• **GIVEN DATA**:
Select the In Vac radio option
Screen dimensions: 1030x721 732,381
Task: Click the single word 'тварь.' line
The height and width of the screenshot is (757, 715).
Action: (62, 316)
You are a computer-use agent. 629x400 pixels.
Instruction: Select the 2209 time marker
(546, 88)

• **WHAT TO WORK ON**: Exactly and only the lines from the line containing "You are a computer-use agent. 629x400 pixels." through the last line of the entries should be copied, both ends included.

• **YOUR RESPONSE**:
You are a computer-use agent. 629x400 pixels.
Instruction: Select the 2209 time marker
(546, 88)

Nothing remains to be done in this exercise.